One can get a general idea for features with just looking at the data and using ones intuition.

### Initial features
    - Length of url
    - Number of numbers in an url
    - Number of dots in url
    - Is the url https or http?
    - Does the url begin with www.?
    - In which country is the domain hosted?
    - Under which org is the domain registered?
    
### Features after gaining some domain knowledge via internet
    - Is the URL shortened (e.g bit.ly)?
    - Number of dashes in the URL
    - Number of slashes in the URL
    - Number of non-alphanumeric characters in the URL
    - Number of weird characters (!"#$%&\'()*+,-./:;<=>?@[\\]^_`{|}~)
    - Number of double slahes (According to some article this means redirection)
    - www, http or https embedded in the middle of the URL
    - Is there @ sign in the url --> (@ sign has some special meaning)
    - Number of question marks in the URL
    
    
### Key for performance
The key revelation for me was to discover the structure of the url and learning that after one has registered a main level domain it cannot be used by other people.

For example in the url "www.google.com" google.com is a registered domain and it cannot be used as such by the phisers. Phisers then can only try to mask this main level domain part that people won't realise it's not actually Google for example "google-com.co"

So the key became to extract this main level domain part from the url and check whether that part is found from some source where credible URL:s are listed

I used the Open page rank initiative, which has the rating of common domains rated by Google's page rank algorithm. The assumption was that if the page had high rating or atleast was found from the data, there would be quite a high probability that it was not a phising URL.

### Dataset of page ranked urls

Dataset: https://www.domcop.com/top-10-million-domains

This dataset contains the top 10 million domains based on google's page rank algorithm.

The assumption is that phising url most likely won't appear in this list.

https://www.domcop.com/openpagerank/what-is-openpagerank

Let's create a feature that tells us the page rankning of the url or give -1 if the page is not ranked.

In [4]:
most_common_domains = pd.read_csv('data/top10milliondomains.csv')

### Precomputed dictionary

We have a 10 million element list of common domains based on their page rank.

Since we want to generate features on whether a domain in our dataset is contained in that 10 million elements we need to search operations.

Precomputing a Hash Map (Python dict) that contains the domain as key and the ranking of the page as value makes this search million times faster as for hash maps search is O(1) and for lists O(N).

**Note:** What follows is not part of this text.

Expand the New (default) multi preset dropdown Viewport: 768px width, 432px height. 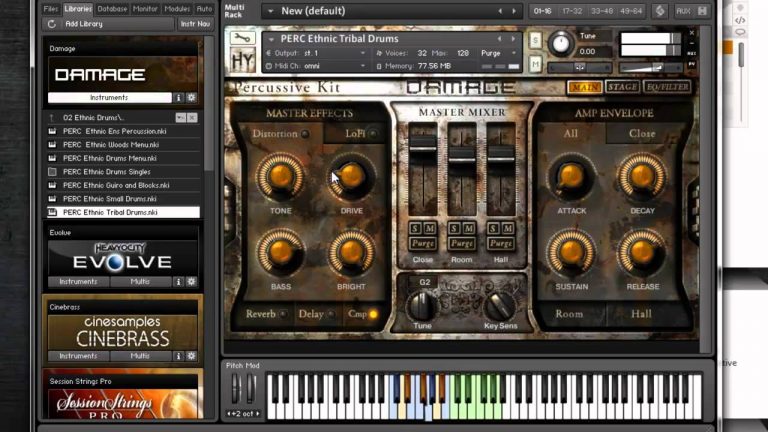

With the precomputed dictionary the compute time went from 50 minutes to 50ms.

In [5]:
ranking_dict = {}
def page_ranking(row):
        return ranking_dict[row['mld.ps']] if row['in_10mil_most_common'] else -1
    
def common_page(domain):
    return domain in ranking_dict
    
def make_ranking_dict(row):
    ranking_dict[row['Domain']] = row['Open Page Rank']

In [6]:
%%time 
_ = most_common_domains.apply(make_ranking_dict, axis=1)

CPU times: user 4min 1s, sys: 1 s, total: 4min 2s
Wall time: 4min 2s


4 minutes to create dict of 10 million elements not too bad.

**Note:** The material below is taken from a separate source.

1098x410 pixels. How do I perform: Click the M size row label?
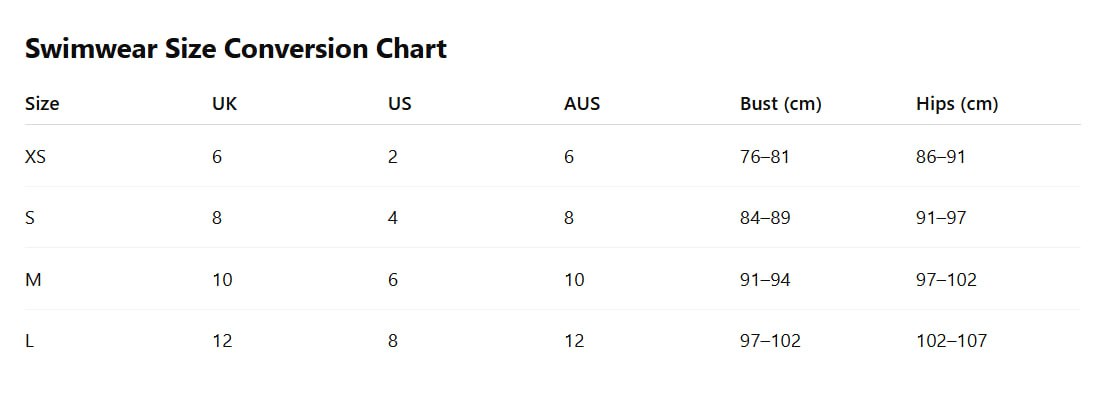click(x=33, y=280)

I still prefer to not do this again, hence let's store the dict as a pickle file for fast reloading.

In [7]:
import pickle

In [8]:
# Store the dict as a pickle.
with open('data/ranking.pickle', 'wb') as handle:
    pickle.dump(ranking_dict, handle, protocol=pickle.HIGHEST_PROTOCOL)

In [9]:
# Load the dict from the pickle file
with open('data/ranking.pickle', 'rb') as handle:
    ranking_dict = pickle.load(handle)

In [10]:
ranking_dict['twitter.com'], ranking_dict['nettiauto.com']

(10.0, 3.48)

### Problem with features that require requests

One problem I had not thought about before this assignment is the problem of API queried features. 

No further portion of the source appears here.